Upon this I was led to ask myself, whether I was not willing to be
kept out of heaven even longer; and my whole heart seemed
immediately to reply: Yes, a thousand years, and a thousand in
horror, if it be most for the honor of God, the torment of my body
being so great, awful, and overwhelming that none could bear to
live in the country where the spectacle was seen, and the torment
of my mind being vastly greater. And it seemed to me that I found
a perfect willingness, quietness, and alacrity of soul in
consenting that it should be so, if it were most for the glory of
God, so that there was no hesitation, doubt, or darkness in my
mind. The glory of God seemed to overcome me and swallow me up,
and every conceivable suffering, and everything that was terrible
to my nature, seemed to shrink to nothing before it.
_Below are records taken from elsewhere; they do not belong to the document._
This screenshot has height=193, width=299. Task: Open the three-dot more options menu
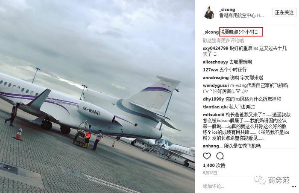294,187
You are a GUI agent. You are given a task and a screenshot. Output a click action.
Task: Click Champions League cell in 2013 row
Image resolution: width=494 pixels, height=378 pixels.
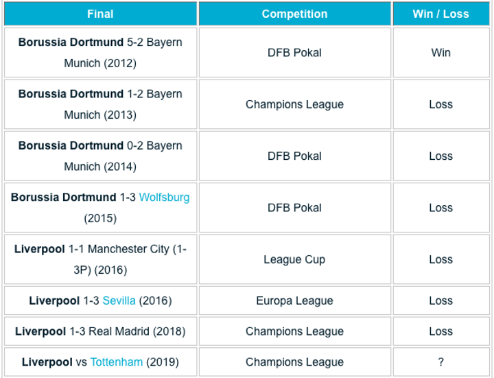[294, 104]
This
resignation continued in its clearness and brightness the rest of
the night, and all the next day, and the night following, and on
Monday in the forenoon, without interruption or abatement.”(159)
The annals of Catholic saintship abound in records as ecstatic or more
ecstatic than this. “Often the assaults of the divine love,” it is said of
the Sister Séraphique de la Martinière, “reduced her almost to the point
of death. She used tenderly to complain of this to God. ‘I cannot support
it,’ she used to say. ‘Bear gently with my weakness, or I shall expire
under the violence of your love.’ ”(160)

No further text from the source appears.